Verpflichtung der Krankenkasse zur Übernahme der Kosten von höherwertigen Inkontinenzhilfen für ein Kind
Die minderjährige Klägerin begehrt von ihrer Krankenkasse die Übernahme der Kosten für Windeln.
Die Klägerin, bei der der Pflegegrad 5 festgestellt wurde, leidet an einer bilateralen spastischen Zerebralparese mit körperlicher und geistiger Behinderung. Sie ist auf einen Rollstuhl angewiesen und trägt Unterschenkelorthesen. Sie besucht eine Schule mit Internat.
Da die Klägerin aufgrund ihrer Erkrankung viele Medikamente einnehmen muss und daher einen hohen Flüssigkeitsbedarf hat, hat sie hohe Ausscheidungen. Die Klägerin beschaffte sich für einen längeren Zeitraum Windeln der Marke S. für ca. 1.135 €. In der Vergangenheit hatte sie auch andere günstigere Inkontinenzhilfen getestet. Bei den anderen Modellen kam es bei ihr zu offenen Wunden und Hautausschlägen, da sie nicht atmungsaktiv waren. Außerdem waren sie weniger saugfähig (z.B. jene der Marke B.), so dass bei der Klägerin viermal pro Schultag ein Windelwechsel erforderlich war. Mit den von ihr angeschafften Windeln der Marke S ist der Wechsel hingegen nur zweimal am Schultag notwendig. Der Wechsel von Windeln erforderte aufgrund des Gewichts der Klägerin und ihrer Unterschenkelorthesen einen Personalbedarf von 2 Personen für jeweils mindestens 20 Minuten. Der Kinderarzt und der Hausarzt erachteten die Versorgung der Klägerin mit den von ihr begehrten Windeln der Marke S. für notwendig. Die Beklagte übersandte den Eltern der Klägerin im Klageverfahren eine Liste mit Versorgern, die die Klägerin mit den Windeln der Marke S. ohne wirtschaftliche Aufzahlung versorgen würden. In der Vergangenheit hatten die Eltern die Windeln der Klägerin indes mit wirtschaftlicher Aufzahlung bezogen.
Die Klage auf Erstattung der Aufzahlung hatte vor der 14. Kammer des Sozialgerichts Karlsruhe Erfolg:
Die Kosten für die Inkontinenzhilfen seien der Klägerin gemäß § 13 Abs. 3 S. 1 SGB V zu erstatten.

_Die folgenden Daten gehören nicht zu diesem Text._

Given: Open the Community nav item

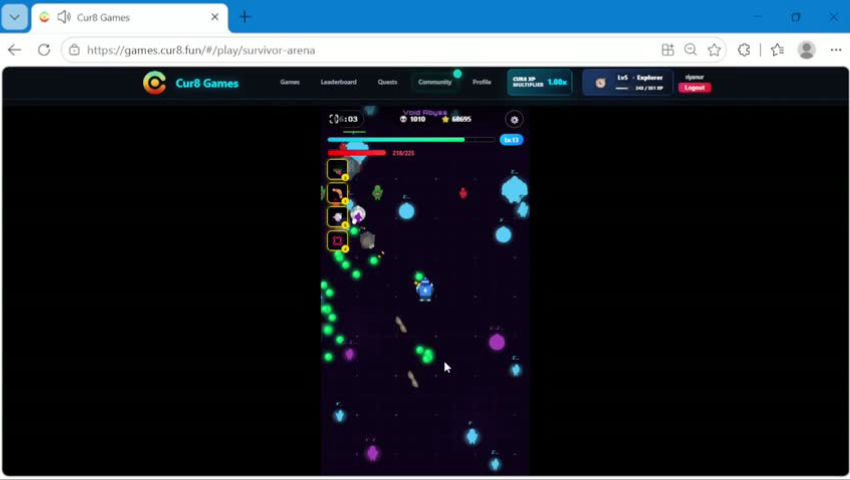Looking at the screenshot, I should (435, 82).
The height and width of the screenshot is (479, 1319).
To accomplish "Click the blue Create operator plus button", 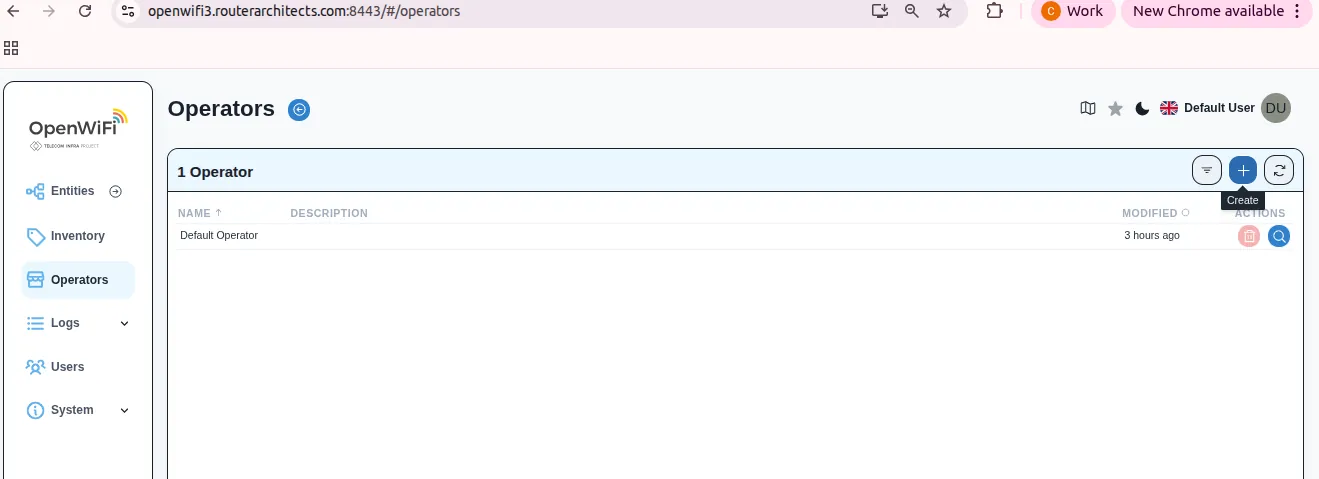I will (x=1242, y=171).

Gemäß §§ 27 Abs. 1 S. 2 Nr. 3, 33 Abs. 1 S. 1 SGB V hätten Versicherte Anspruch auf Hilfsmittel, die im Einzelfall erforderlich seien, um eine Behinderung auszugleichen. Die von der Klägerin beschafften Windeln der Marke S. hätten im Gegensatz zur anderen Windeln, etwa jener der Marke B., nicht nur eine erhöhte, sondern eine besonders hohe Saugleistung. Dass die Klägerin eine Windel mit hoher Saugleistung benötige, hätten sowohl die Ärzte als auch die Lehrer und die Eltern der Klägerin dem Gericht nachvollziehbar erklären können. Bei Windeln der Marke B bestehe zweimal pro Schultag ein Wechselbedarf. Jeder Windelwechsel bedeute einen enormen Personalaufwand und eine Beschränkung der Teilnahme der Klägerin am Schulunterricht. Die Beklagte sei verpflichtet, die wirtschaftliche Aufzahlung in der Vergangenheit zu erstatten. Eine Beschränkung auf Windeln der Marke B. ohne wirtschaftliche Aufzahlung genüge nicht, wenn diese Windeln als Ausgleich für die Behinderung der Klägerin – wie vorliegend – nicht ausreichten.